Отвары медовые на травах пьет, Марыську под боком у себя гладит — на поправку быстро пошла от таких сильных лекарств.
Через седмицу Нежданка уж с утра вместе с теткой Нелюбой вставала, помогать по хозяйству старалась. Да, так неловко то выходило.
Ни кашу сварить, ни опару поставить, ни за скотиной ходить — ничего девчонка толком не умела. К прялке с какой стороны подойти — тоже не знает.
Обижалась на себя, плакала. А Нелюба уж так смеялась — понять не могла, как девка крестьянская в шестнадцать годков пироги в справной печке испечь не может — то в угли сожжет, то все тесто у нее в разны стороны расползется.
— Как же ты жила раньше? — с удивлением Нежданку спрашивала.
— Да, по-разному… — лохматая в ответ только плечами пожимала.
Не хотела сказывать, как при мачехе росла, да Сорока ее ни к чему в дому не подпускала.
Как свистульки певучие лепила с утра до вечера кажный день — разве ж кому про то мастерство поведаешь? Под страхом смерти княжеским указом до сих пор свистульки запрещены.
Как мальчишкой-скоморохом в барабан по долам и весям стучала — тоже та еще сказочка. Мало кто понять правильно сможет. Скажут, что спала вповалку со всеми скоморохами, в баню с ними ходила… Да, мало ли еще что придумают.

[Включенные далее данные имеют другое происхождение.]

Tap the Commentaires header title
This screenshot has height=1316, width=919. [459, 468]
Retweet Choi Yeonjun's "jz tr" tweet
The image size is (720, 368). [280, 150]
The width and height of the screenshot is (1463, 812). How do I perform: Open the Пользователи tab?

Даже, как в терему нянькой при княжичах жила, байки взаправдашние и сказки волшебные сказывала — и то неважно все теперь. Чай, гордиться нечем, коли сбежала.

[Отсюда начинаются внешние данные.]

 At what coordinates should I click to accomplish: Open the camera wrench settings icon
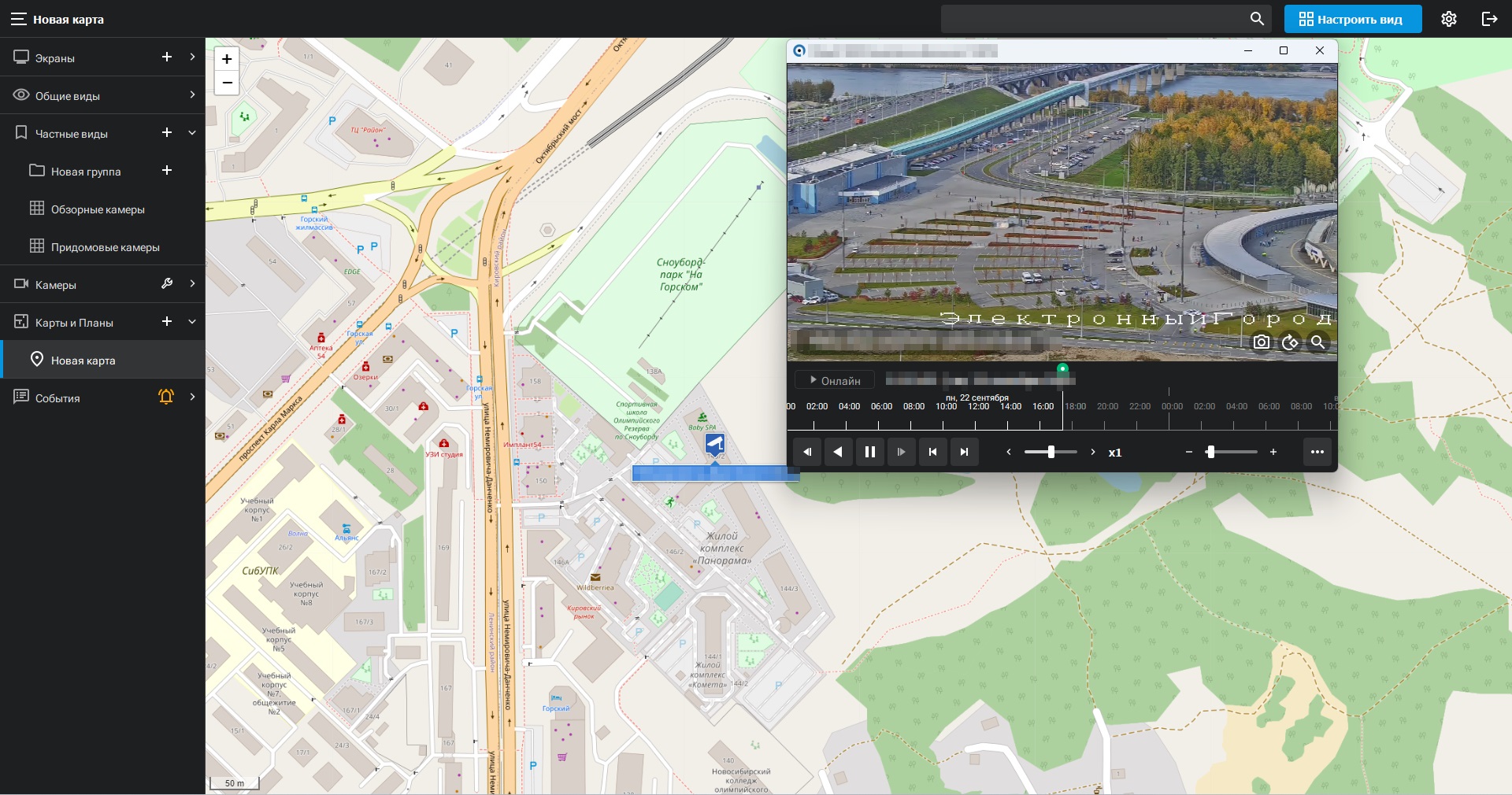coord(167,284)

Как заговор в Граде раскрыла, то тайна великая. Не ей об том на хуторе языком трепать.
Ищут ее теперь и за свистульки, и за Коркутхана… Мож, еще за что… Хоть за Морицу, в амбаре запертую, да за то, что медведя у скоморохов свела, да, поди, и за платье с шубой бархатной, что Коркут для нее скрал.
Кто уж помогать такой девке возьмется, коли правду рассказать? Как откроется все, еще вместе с ней на плаху потянут за подмогу и укрывательство.
Так что, молчит Нежданка. Сопит обиженно, да пироги уж третий раз на дню новые лепит. Старается.
Лепит она хорошо, печет плохо. Не умеет совсем готовить, да почему-то не чувствует, как с печкой контакт наладить.
Стала уж думать, — мож, права Сорока была, нельзя ведьму к печи, к чугункам подпускать — все испортит.
— Тетка Нелюба, — решилась уж, позвала.
— Слухаю, — откликнулась та, перематывая пряжу.
— Только ты не обижайся уж, — на всякий случай предупредила. — Давно спросить хочу, не стерплю.
— Спрашивай уж, — улыбнулась в ответ знахарка. — Не захочу, так не стану отвечать.
— Каково тебе с таким именем… недобрым живется? — выпалила вопрос, что давно с боку на бок колючим ежом в душе перекатывался, спать не давал.
Оторвалась тетка Нелюба от пряжи, вдаль куда-то сквозь стену бревенчатую посмотрела.